▶ [提示された本文]
-----
機関誌THE YMCA
THE YMCAは日本YMCA同盟が発行している機関誌です

最新号のオピニオン:ペルーから移住 “外国にルーツのある子”として生きる
YMCAいずみ保育園(社会福祉法人横浜YMCA福祉会) 松井リリアン
私は13歳のとき、両親の仕事の都合でペルーから日本に移住しました。日本の中学校に入学しましたが、日本語が分からず、友だちもできなくて、不安でいっぱいでした。ペルーでは将来、弁護士になりたいと思っていたけれど、日本ではどう暮らすのかも分からなくて、夢も希望ももてなかったです。
学校では先生やボランティアの人たちが日本語を教えてくれて、少しずつ話せるようになりましたが、読み書きはなかなかできなくて、授業中は黒板の字をメモするふりをしていました。部活も大変でした。当時の部活はとても厳しくて、休むと不真面目と言われるし、指導の仕方も怖かった。文化が違い過ぎて、友だち関係も悪くなって、一年後に転校しました。日本語も、日本の社会も本当に難しいと思いました。
やっとのことで高校受験して、外国籍の生徒が多い高校に入学しました。そこの先生はとても親切で、今も交流が続いています。大学生のボランティアもサポートしてくれました。そこで進路の相談をしたとき、「保育士」という仕事を初めて知ったんです。ペルーには幼稚園はあるけれど保育園はないと言ったら、先生が「じゃ、保育園を見てみよう」と見学に連れて行ってくれて、保育ボランティアもさせてもらいました。たまたまそこにいたアルゼンチン出身の保育士が、「あなたなら保育士になれるよ」と言ってくれたんです。それで私は、弁護士とは違うけれども子どもの人権を守る仕事だと思って、保育士になろうと決めました。
-----
▶ [元データ抜粋]
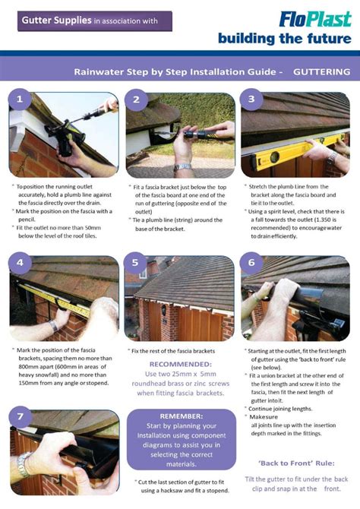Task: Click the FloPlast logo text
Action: tap(313, 18)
-----
▶ [やること] 次の(a)〜(c)が本文の内容と合っているかどうか、それぞれ「はい」か「いいえ」で答え、決め手になった本文の言葉をそのまま引用してください。(a) 筆者は13歳のときに、両親の仕事の都合で日本に来た。(b) 筆者は最初に入学した日本の中学校に、卒業までずっと通った。(c) 筆者に「あなたなら保育士になれるよ」と言ったのは、アルゼンチン出身の保育士だった。 答えは本文に書いてあることだけをもとにしてください。

▶ [解答例]
(a) はい。「私は13歳のとき、両親の仕事の都合でペルーから日本に移住しました。」
(b) いいえ。「一年後に転校しました。」
(c) はい。「たまたまそこにいたアルゼンチン出身の保育士が、「あなたなら保育士になれるよ」と言ってくれたんです。」